Apesar de constar no art. 6º, § 1º, da Resolução nº 165/2012-CNJ, com a nova redação dada pela Resolução nº 191/2014-CNJ, que cabe ao juízo do processo de conhecimento encaminhar a cópia da guia de execução e dos documentos que a instruem ao órgão gestor do atendimento socioeducativo, requisitando designação do programa ou da unidade de cumprimento da medida, no Manual de Procedimento Básico de Apuração de Ato Infracional e de Medida Socioeducativa divulgado pelo CNJ, ao qual fizemos alusão no item 7, encontramos uma orientação um pouco diferente.
Segundo o referido Manual
Quanto à requisição de vaga nas unidades de privação de liberdade ou de inclusão do socioeducando em programa de meio aberto, tanto poderá ser pelo juízo do conhecimento quanto pelo juízo da execução. Nesse aspecto, a Resolução adequa-se, perfeitamente, ao art. 40 da Lei n. 12.594/2012 (LIMA; ALEXANDRE, 2012, p. 27).
Realmente, pela leitura do texto do art. 40 da Lei nº 12.594/2012, verifica-se que, diferentemente do que constou no art. 6º, § 1º, da Resolução nº 165/2012-CNJ (mesmo com a nova redação dada pela Resolução nº 191/2014-CNJ), não há um comando dirigido especificamente ao juízo do processo de conhecimento ou ao do juízo do processo de execução quando o texto trata da remessa de expediente e solicitação de designação do programa ou da unidade de cumprimento da medida.
No texto da Lei do SINASE consta: “Art. 40. Autuadas as peças, a autoridade judiciária encaminhará, imediatamente, cópia integral do expediente ao órgão gestor do atendimento socioeducativo, solicitando a designação do programa ou da unidade de cumprimento da medida.”
A expressão “autuadas as peças”, contida no texto da Lei, pode então ser entendida como “reunidos os documentos para formar o processo de execução” (analisando-se sob a ótica do juízo do processo de conhecimento), ou “instrumentalizado o processo de execução” (sob o olhar do juízo da execução), o que admite, portanto, a atuação de um ou de outro juízo, conforme a situação concreta justificar.
Como se percebe, por não existir um procedimento especificamente delineado a ser observado, no tocante a determinados momentos que compreendem o processo de execução da medida socioeducativa, a metodologia empregada pode sofrer variações, conforme o que for regulamentado pelo tribunal ao qual o juiz que estiver cuidando do caso for vinculado.
Aliás, é válido ressaltar que em relação a questões procedimentais não exatamente definidas sobre execução de medidas socioeducativas, que podem sofrer pequenas variações, conforme a região do nosso país (de dimensões continentais), deve-se escolher o caminho mais prático, célere e operacional, obviamente, desde que não resulte em prejuízo para o bom andamento da execução. Além disso, é necessário enfatizar que embora haja a busca por uma uniformização de procedimentos em âmbito nacional, o adequado desenvolvimento da execução das medidas socioeducativas não depende apenas do Poder Judiciário, mas de todos os órgãos e agentes envolvidos no Sistema de Atendimento Socioeducativo, nas órbitas federal, estadual e municipal.

◆ **Registros brutos**:
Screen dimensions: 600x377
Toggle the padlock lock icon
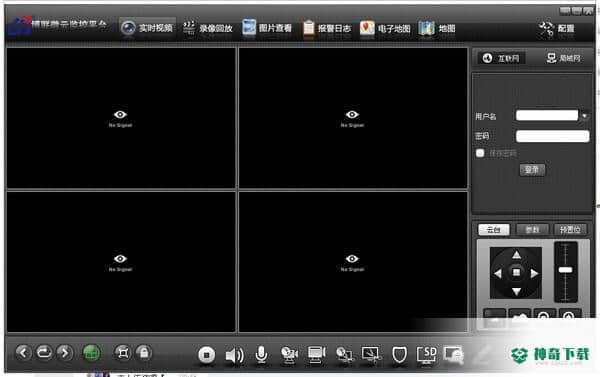coord(144,353)
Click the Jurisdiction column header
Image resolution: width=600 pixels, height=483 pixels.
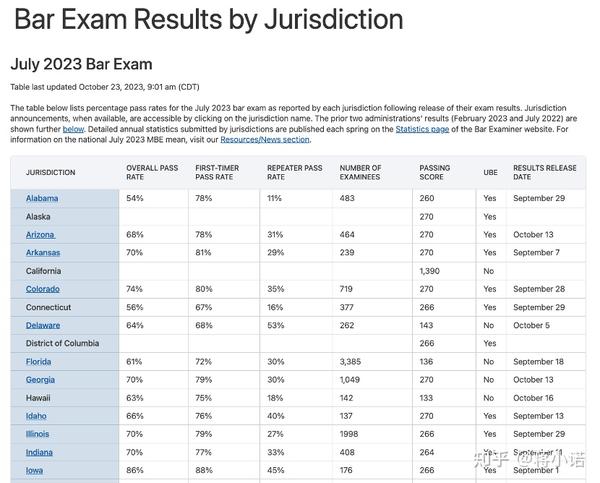coord(51,173)
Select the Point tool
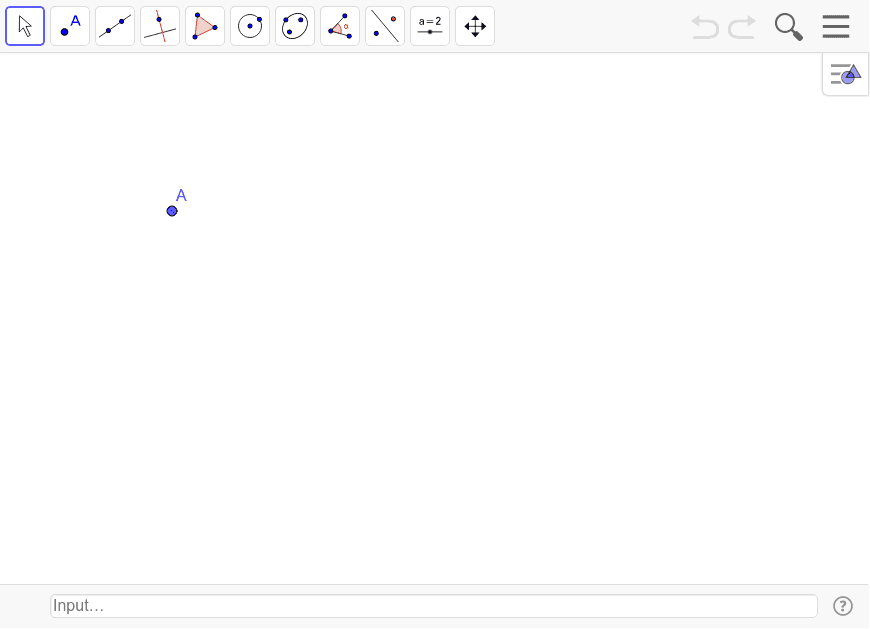Viewport: 870px width, 629px height. tap(70, 26)
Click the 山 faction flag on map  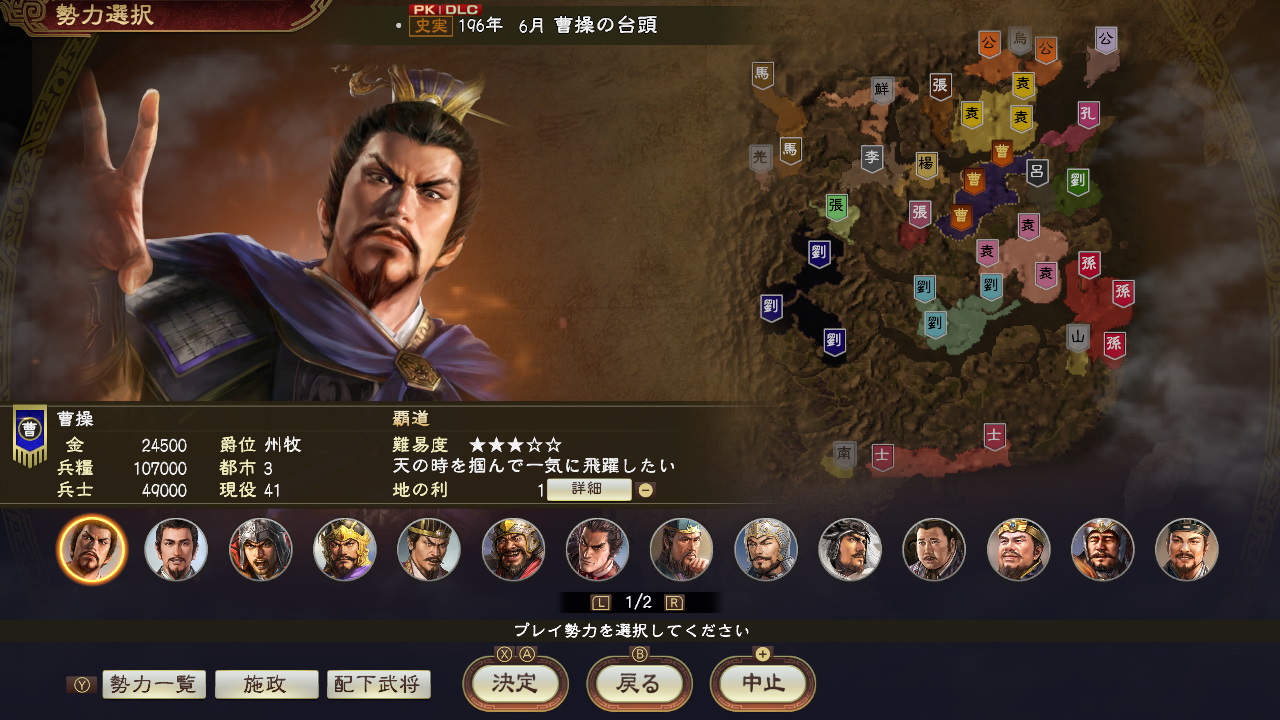tap(1077, 338)
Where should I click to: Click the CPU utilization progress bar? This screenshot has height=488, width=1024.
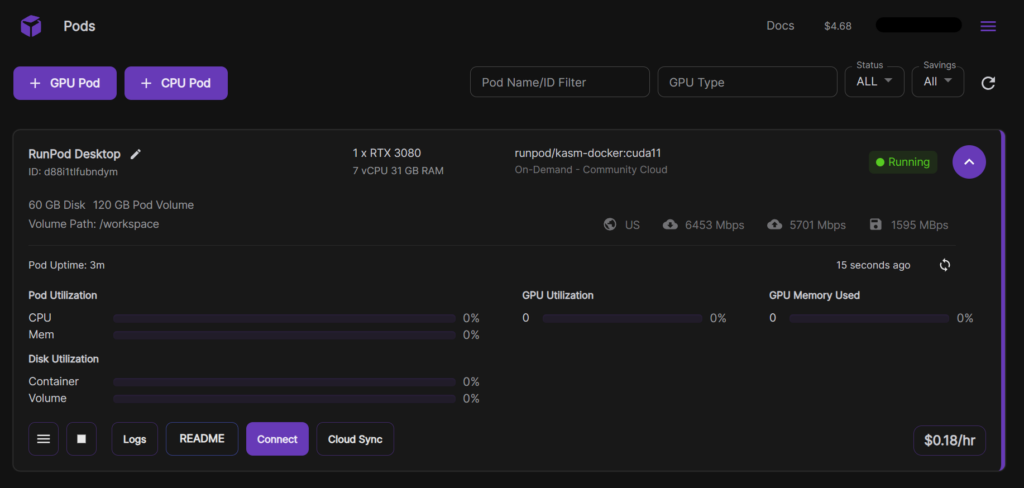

◆ **Enunciado da tarefa**:
Retome o trecho sobre a execução das medidas socioeducativas, prosseguindo a partir da última frase apresentada.

◆ **Resposta**:
Não é por acaso que no Manual de Procedimento Básico de Apuração de Ato Infracional e de Medida Socioeducativa expedido pelo CNJ são apresentadas orientações que não se encontram no texto expresso da Resolução nº 165/2012-CNJ, a exemplo das seguintes:
Nos estados da federação onde há somente um juízo de execução de medidas de privação de liberdade, nada impede que ele, após receber as peças processuais dos juízos do conhecimento, instaure o processo de execução e requisite a vaga nas unidades do sistema de atendimento socioeducativo. Nessa hipótese, portanto, é o juiz da execução o requisitante da vaga. Por outro lado, nos demais estados onde existem vários juízos de execução, nada impede que o juízo do conhecimento faça a requisição da vaga diretamente ao órgão gestor, e ele informe, nos prazos previstos na Resolução CNJ n. 165/2012, a unidade que tenha vaga disponível.
Quanto à inclusão do socioeducando em programas de meio aberto, é recomendável que a requisição seja feita pelo juízo do conhecimento, tendo em vista a presença de técnicos dos programas nas audiências judiciais (LIMA; ALEXANDRE, 2012, p. 27).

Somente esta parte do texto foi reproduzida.